Akinlade disclosed this when she paid a working visit to the two companies to ascertain their levels of preparedness ahead of the arrival of a team from Russia scheduled to technically audit the firms.

She said in a statement issued in Abuja by the Assistant Director, Press, Timothy Akpoili, that the Federal Government was committed to resuscitating both companies.

The permanent secretary said the ministry wants the two companies to begin full operations soon. She was quoted as saying, “Ajaokuta is the future, the bedrock of Nigeria’s development.
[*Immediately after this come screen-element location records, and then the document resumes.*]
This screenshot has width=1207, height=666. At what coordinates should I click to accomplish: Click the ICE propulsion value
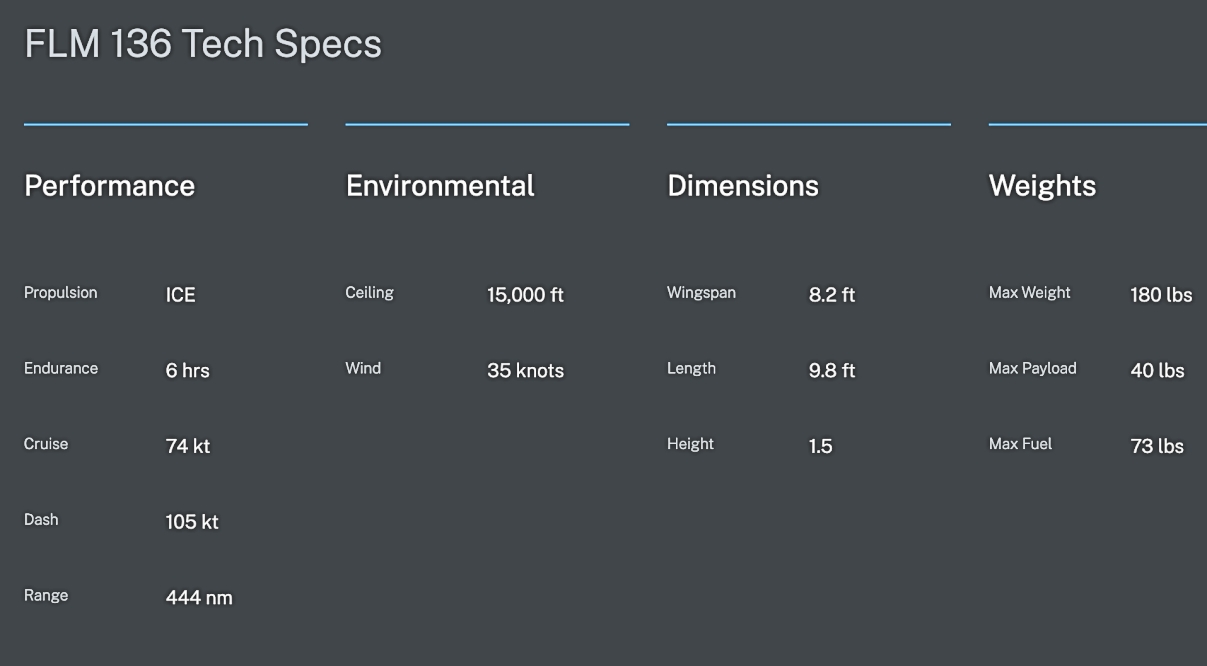pyautogui.click(x=181, y=295)
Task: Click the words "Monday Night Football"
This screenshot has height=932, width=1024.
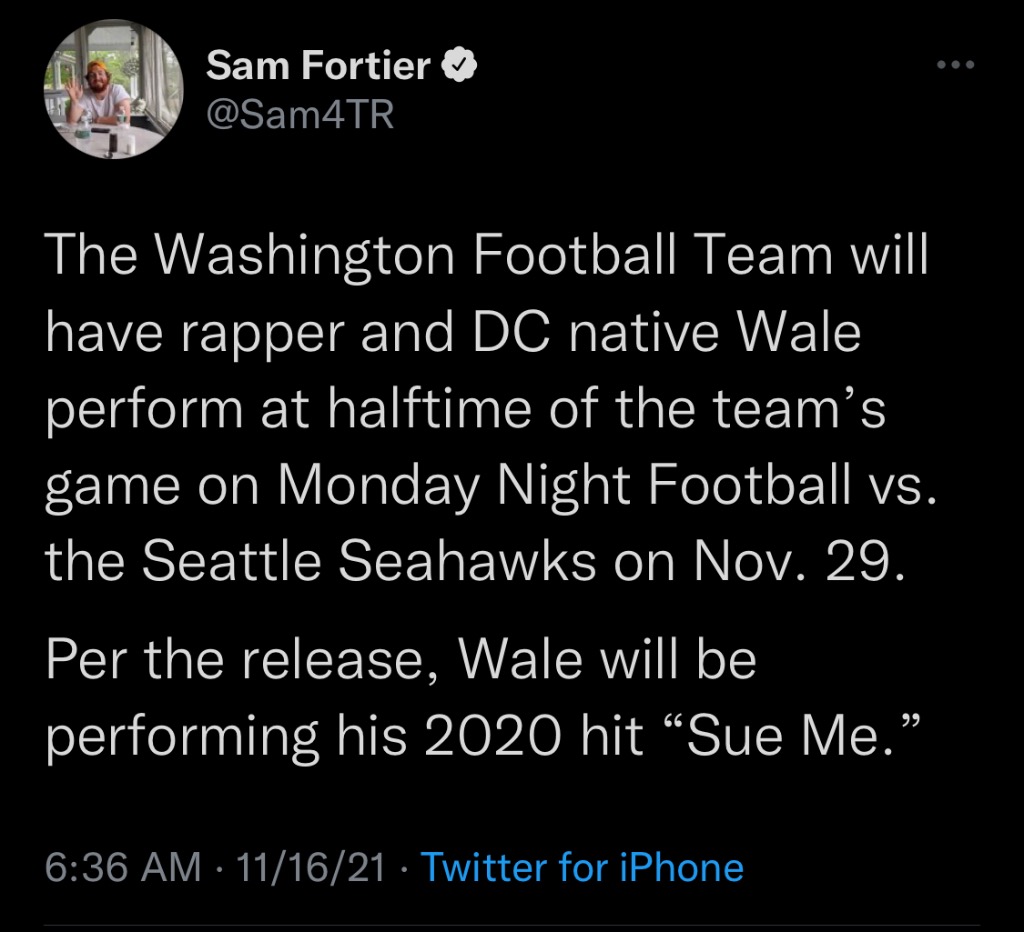Action: [565, 487]
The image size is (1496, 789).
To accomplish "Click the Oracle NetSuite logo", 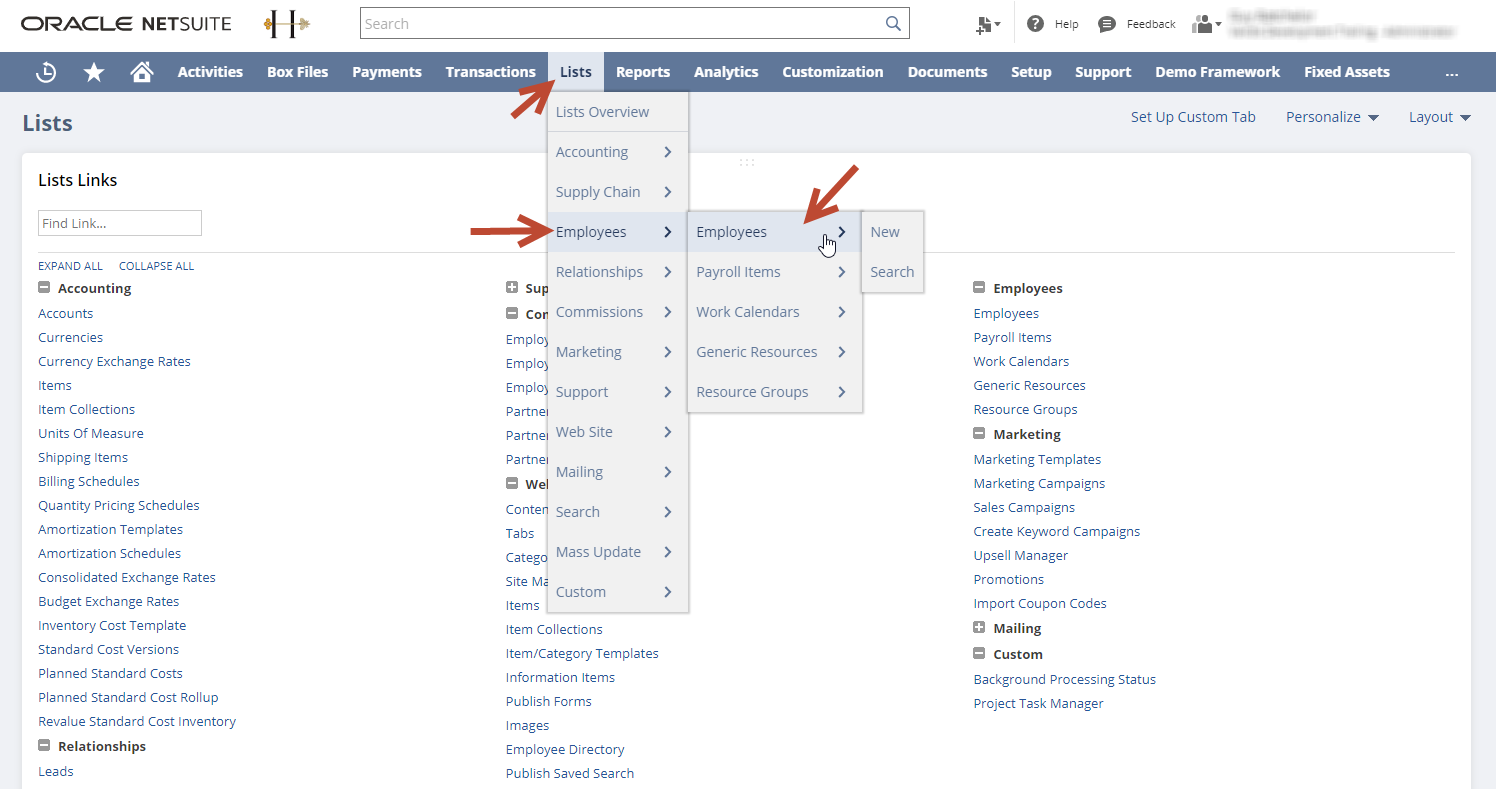I will click(125, 22).
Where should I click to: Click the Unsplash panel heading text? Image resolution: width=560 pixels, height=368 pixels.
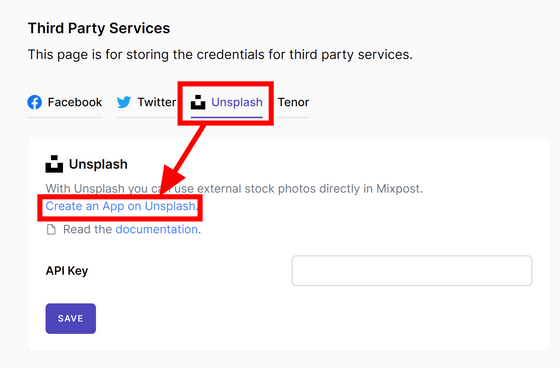pos(98,164)
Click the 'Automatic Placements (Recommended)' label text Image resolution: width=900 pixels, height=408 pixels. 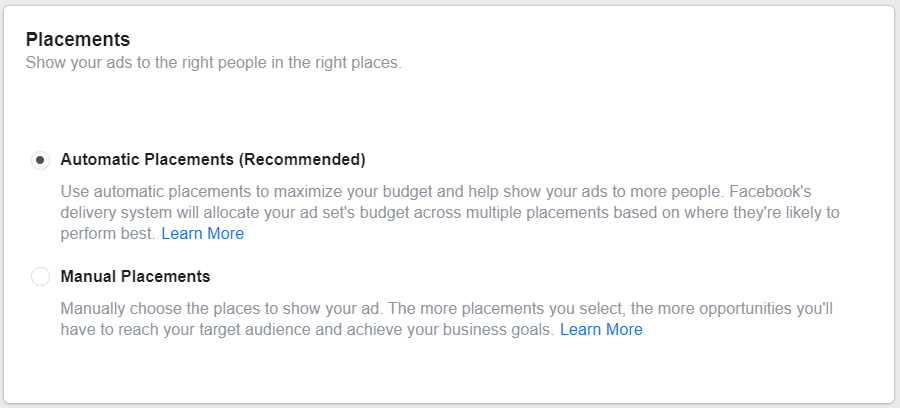point(213,160)
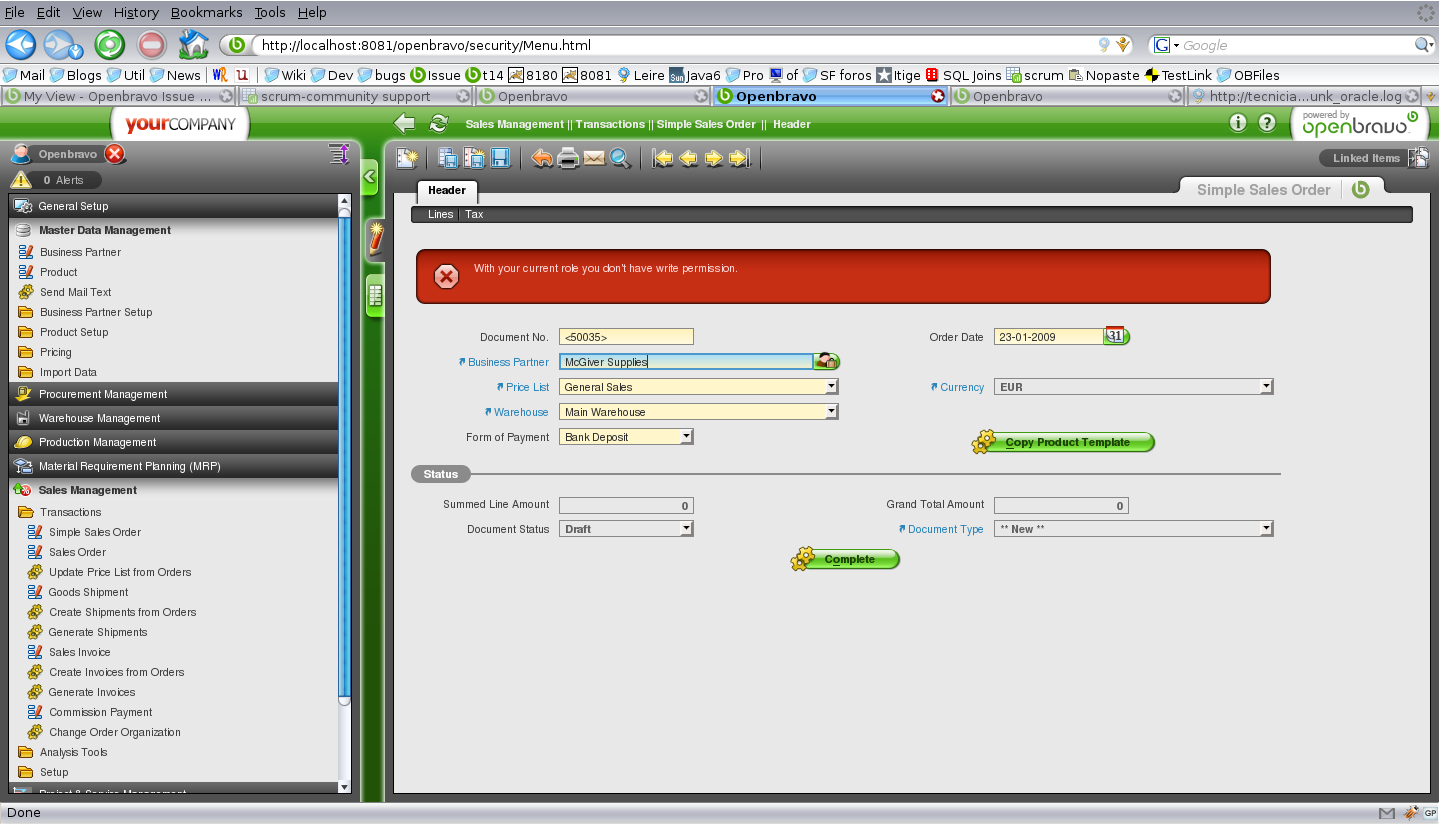Open Business Partner selector icon
The image size is (1439, 824).
[827, 362]
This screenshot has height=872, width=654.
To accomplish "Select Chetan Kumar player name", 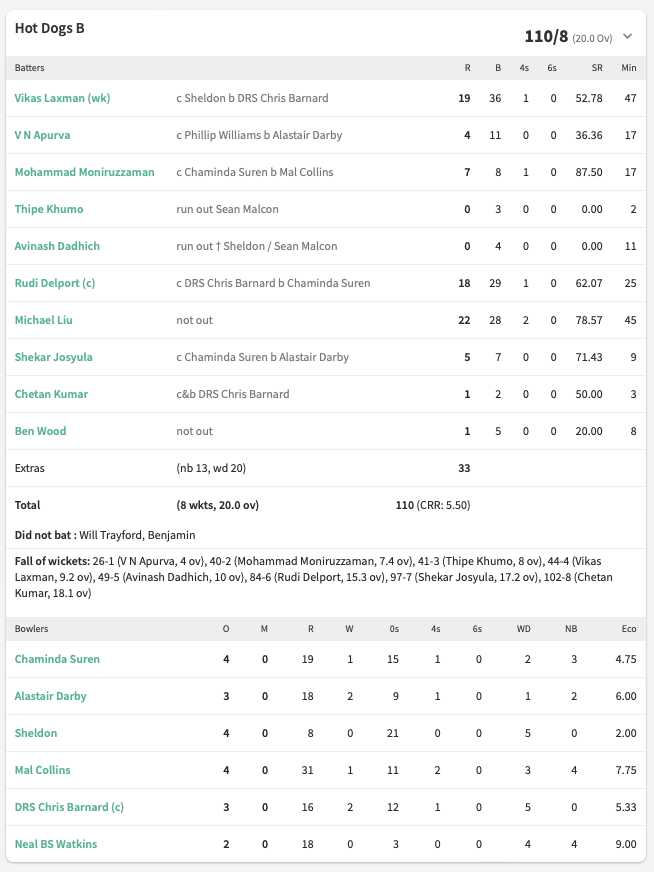I will tap(51, 394).
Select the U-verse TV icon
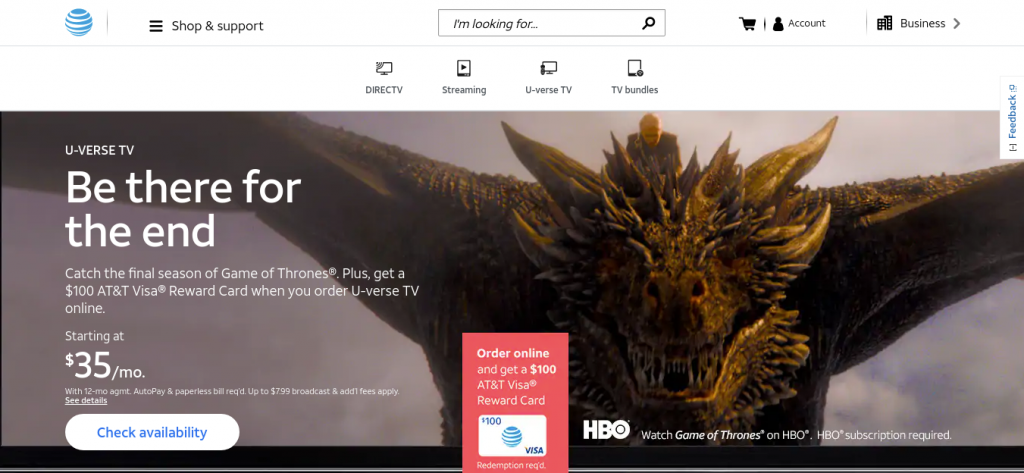Viewport: 1024px width, 473px height. pyautogui.click(x=548, y=69)
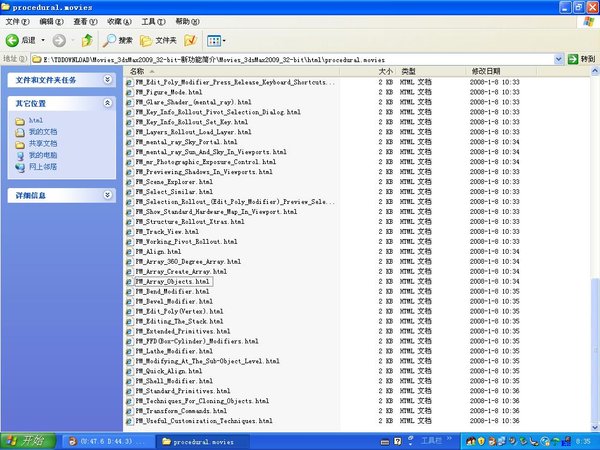Expand the 详细信息 panel

(107, 196)
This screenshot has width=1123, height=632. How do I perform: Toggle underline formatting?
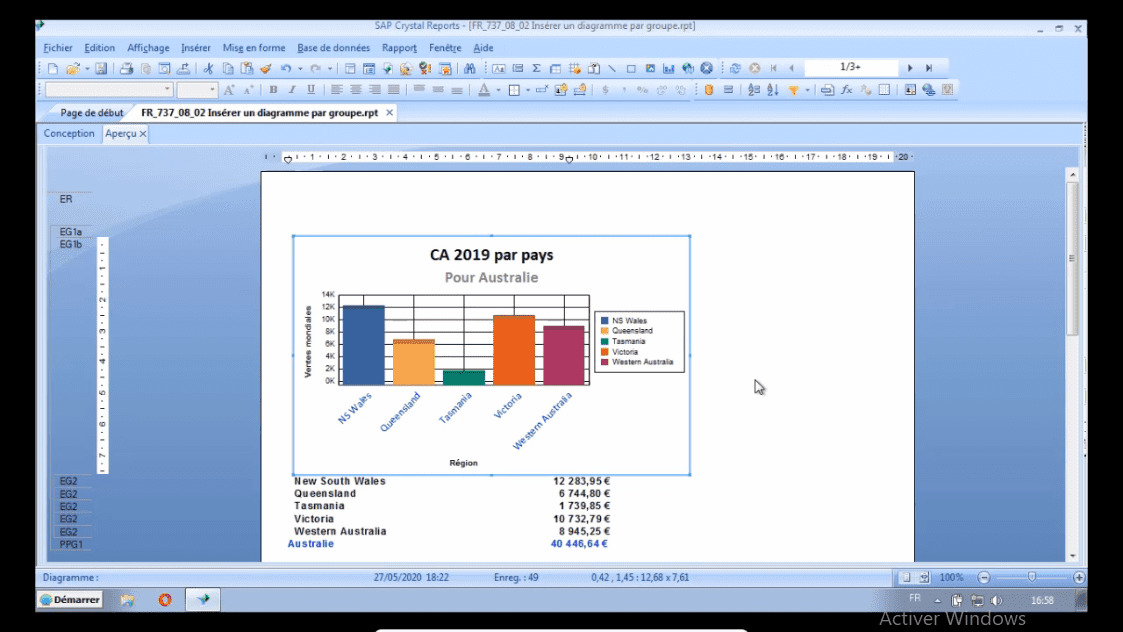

The resuscitation must be done, and can be done.”

The Sun reports that the Lagos Chamber of Commerce and Industry (LCCI) has disclosed that the closure of our borders has stopped neighbouring countries from participating in this year’s trade fair.

The Chairman, Trade Promotion Board of the LCCI, Gabriel Idahosa who made the remark noted that the countries’ representatives were physically present at the fair but their goods cannot come in due to the border closure.

He said the chamber has made efforts to permit these countries for the purpose of the fair by applying to the office of the President for permission, but no reply or permission has been granted.

“For countries like Ghana, Cameroon, Benin Republican, Cote de’ Ivoire, and others, they are in town, but their goods cannot come in because of the closure of our borders. We have applied to the office of the President, but till now no permission or response.

Idahosa also disclosed that due to the pandemic and short notice to foreign exhibitors like China, Japan they could not make it to the fair.

He said the short notice did not give them enough time to prepare. “It takes three months on the average to import into Nigeria and clear their goods at the ports and then send them to the TBS ground for the fair.”